Fix coverage penalty (wu) #119

l-k-11235 · 2024-09-25T09:25:09Z

When I use

beam_size: 2
coverage_penalty: 'wu'
beta: 1

In my decoding config, I have the following error

Traceback (most recent call last):
  File "/usr/local/bin/eole", line 33, in <module>
    sys.exit(load_entry_point('EOLE', 'console_scripts', 'eole')())
  File "/workdir/eole/eole/bin/main.py", line 39, in main
    bin_cls.run(args)
  File "/workdir/eole/eole/bin/run/predict.py", line 42, in run
    predict(config)
  File "/workdir/eole/eole/bin/run/predict.py", line 18, in predict
    _, _, _ = engine.infer_file()
  File "/workdir/eole/eole/inference_engine.py", line 38, in infer_file
    scores, estims, preds = self._predict(infer_iter)
  File "/workdir/eole/eole/inference_engine.py", line 170, in _predict
    scores, estims, preds = self.predictor._predict(
  File "/workdir/eole/eole/predict/inference.py", line 475, in _predict
    batch_data = self.predict_batch(batch, attn_debug)
  File "/workdir/eole/eole/predict/generator.py", line 71, in predict_batch
    return self._predict_batch_with_strategy(batch, decode_strategy)
  File "/workdir/eole/eole/predict/generator.py", line 149, in _predict_batch_with_strategy
    decode_strategy.advance(log_probs, attn)
  File "/workdir/eole/eole/predict/beam_search.py", line 437, in advance
    super(BeamSearchLM, self).advance(log_probs, attn)
  File "/workdir/eole/eole/predict/beam_search.py", line 383, in advance
    self.topk_scores -= cov_penalty.view(_B, self.beam_size).float()
RuntimeError: shape '[1, 2]' is invalid for input of size 518

I have tried to fix it but it revamps a bit the penalty calculation.
I calculate it "from scratch" at each decoding step, using the attentions.

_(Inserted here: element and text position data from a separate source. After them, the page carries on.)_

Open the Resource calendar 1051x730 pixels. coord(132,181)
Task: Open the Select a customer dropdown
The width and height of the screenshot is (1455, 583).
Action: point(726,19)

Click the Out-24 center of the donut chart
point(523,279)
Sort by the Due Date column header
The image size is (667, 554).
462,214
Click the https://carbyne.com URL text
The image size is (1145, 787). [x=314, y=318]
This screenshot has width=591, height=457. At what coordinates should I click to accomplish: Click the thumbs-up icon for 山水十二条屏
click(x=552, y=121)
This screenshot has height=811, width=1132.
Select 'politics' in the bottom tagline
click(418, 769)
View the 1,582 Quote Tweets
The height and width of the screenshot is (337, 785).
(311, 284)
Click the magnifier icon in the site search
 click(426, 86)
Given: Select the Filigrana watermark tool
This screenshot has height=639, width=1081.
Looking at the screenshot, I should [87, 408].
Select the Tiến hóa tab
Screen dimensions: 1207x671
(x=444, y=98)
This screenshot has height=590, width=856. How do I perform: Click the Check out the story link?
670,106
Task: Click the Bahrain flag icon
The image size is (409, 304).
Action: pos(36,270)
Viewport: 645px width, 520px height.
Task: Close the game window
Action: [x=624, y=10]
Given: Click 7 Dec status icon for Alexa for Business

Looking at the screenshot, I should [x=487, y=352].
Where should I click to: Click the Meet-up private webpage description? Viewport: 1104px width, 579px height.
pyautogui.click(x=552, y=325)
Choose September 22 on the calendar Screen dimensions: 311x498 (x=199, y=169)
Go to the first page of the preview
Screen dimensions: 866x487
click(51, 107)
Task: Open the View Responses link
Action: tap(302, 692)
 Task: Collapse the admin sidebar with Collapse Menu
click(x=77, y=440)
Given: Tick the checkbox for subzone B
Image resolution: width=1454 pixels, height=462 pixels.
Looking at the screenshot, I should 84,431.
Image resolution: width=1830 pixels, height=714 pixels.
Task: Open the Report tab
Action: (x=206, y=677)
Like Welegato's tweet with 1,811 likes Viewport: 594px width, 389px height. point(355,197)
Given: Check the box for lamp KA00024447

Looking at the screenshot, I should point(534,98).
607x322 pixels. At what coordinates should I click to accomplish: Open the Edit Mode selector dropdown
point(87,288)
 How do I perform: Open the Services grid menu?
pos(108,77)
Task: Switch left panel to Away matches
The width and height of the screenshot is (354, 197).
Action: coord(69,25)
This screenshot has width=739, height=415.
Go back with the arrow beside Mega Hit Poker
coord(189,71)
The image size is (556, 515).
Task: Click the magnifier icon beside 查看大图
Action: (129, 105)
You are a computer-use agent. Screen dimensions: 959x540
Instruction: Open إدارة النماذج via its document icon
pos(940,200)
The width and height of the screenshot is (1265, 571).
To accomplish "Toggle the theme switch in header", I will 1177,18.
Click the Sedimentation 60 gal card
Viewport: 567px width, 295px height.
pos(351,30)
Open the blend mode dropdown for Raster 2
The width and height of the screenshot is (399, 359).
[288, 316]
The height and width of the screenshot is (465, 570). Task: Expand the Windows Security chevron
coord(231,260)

l-k-11235 · 2024-09-25T15:32:55Z

It seems that the return_attn path is also broken. So I've made sure I don't go through this path when applying penalty coverage.

l-k-11235

I leave these few comments to try and explain the changes I have made

l-k-11235 · 2024-09-27T07:48:21Z

eole/predict/beam_search.py

                if self._cov_pen:  # coverage penalty
                    self._prev_penalty = torch.zeros_like(self.topk_log_probs)
-                    self._coverage = current_attn
-            else:
+                    self._coverage = torch.zeros(


self_coverage is constructed sequentially by concatenation as a tensor of size (beam_size x current_batch_size, T+ 1, N) where T is the number of decoding steps and N is the length of the source. In this way, for a given decoding step t, the slice self._coverage[k, t+1, :] represents the vector of the attentions granted by the target t-th token to the source tokens.
In the first decoding step, the coverage is initialized with a vector of zeros. When calculating the penalty, some zeros will be added to the sum of attentions and it will have no impact on the final result.

l-k-11235 · 2024-09-27T07:51:12Z

eole/predict/beam_search.py

            # shape: (batch_size x beam_size, 1)
+            self._coverage = torch.cat(


Then in the following decoding, steps, the attentions granted by the current target tokens to the sources are retrieved with attn[:, :, : self._coverage.size(-1)], as self._coverage.size(-1) is in fact equal to N (only the N first attentions are kept for the calculation of the coverage). It appears that the attn tensor is “naturally” pruned when the decoding of one of the source sequences in the batch is complete. However, to ensure consistent coverage, only self.select_indices are retained on the first dimension.

l-k-11235 · 2024-09-27T07:52:40Z

eole/predict/beam_search.py

            cov_penalty = self.global_scorer.cov_penalty(
                self._coverage, beta=self.global_scorer.beta
            )
-            self.topk_scores -= cov_penalty.view(_B, self.beam_size).float()


The coverage penalty is then calculated. As it is negative by construction, it is added to the hypothesis probabilities.

The best hypotheses will be re-ranked by taking into account the penalty.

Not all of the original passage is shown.